Un salut althaïen qui lui avait échappé. Sans doute la nostalgie, la tristesse, en parlant avec son ancien compatriote. Les siens lui manquaient. Terriblement. Sa ville natale lui manquait. Et de plus en plus il songeait à en reconstruire, si ce n’est la cité, au moins le coeur. Un coeur qui pulserait au même rythme, au même son, que celui d’autres exilés en une cité multiethnique, en Déimar. Si cela était seulement possible et si on le lui permettait. Mais là n’était pas la question.
– Ce terrain est neutre et nous n’avons nulle mauvaise intention. Nous vous avons aperçue de loin et vous avez attisé notre curiosité. Nous voulions aussi vous prévenir que les environs sont dangereux, les Ekinoppyres continuent leur redoutable avancée.

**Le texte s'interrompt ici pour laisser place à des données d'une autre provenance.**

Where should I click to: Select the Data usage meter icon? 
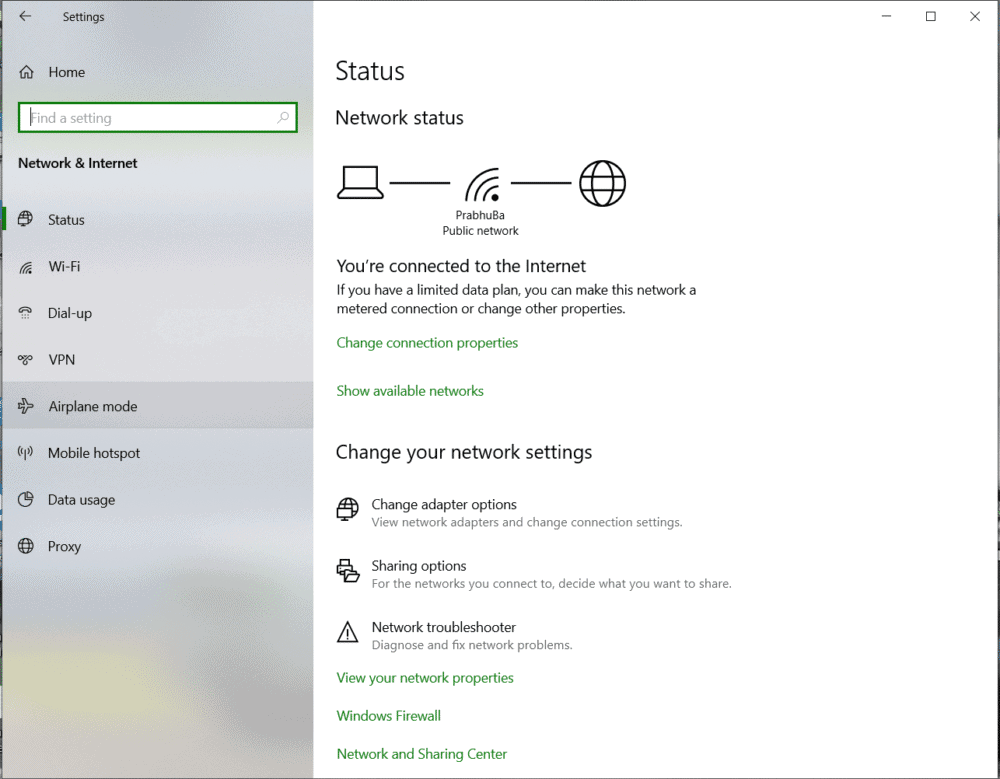27,500
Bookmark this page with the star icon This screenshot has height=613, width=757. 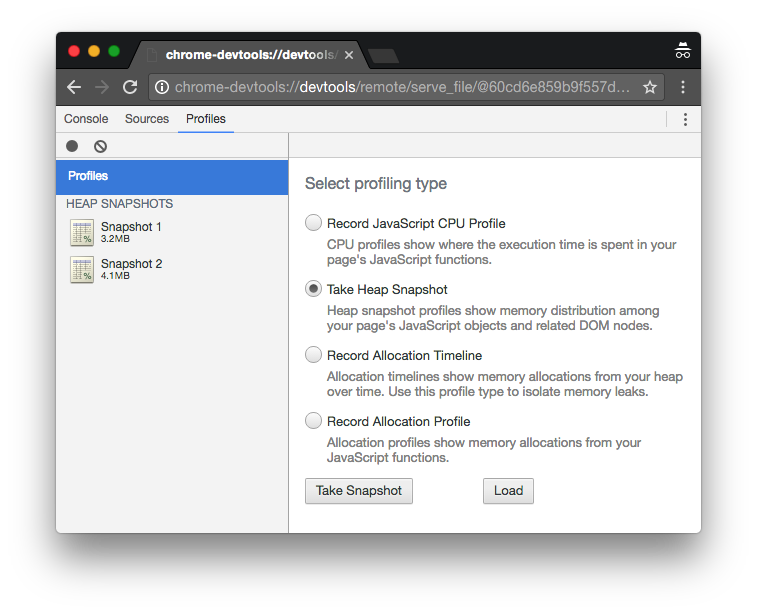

Ce visage… lui disait quelque chose. Plus que quelque chose. La liée de feu. Liée à Luna Kohan aussi. Ici. en ces terres. Que venait donc faire un personnage si célèbre si loin de l’île de son peuple ? Si loin de Sélénia aussi ? Ici, en Calastin si proche des frontières, en territoire si frileux de tout incident diplomatique ?
– Je me nomme Ilhan Avente, Conseiller de Délimar, ajouta-t-il enfin tout en la saluant cette fois d’un signe de tête, tel un noble à un autre, en arrêtant son cheval et en mettant pied à terre.
Même si elle devait savoir qui il était, pour tout avouer. Pure formalité de politesse.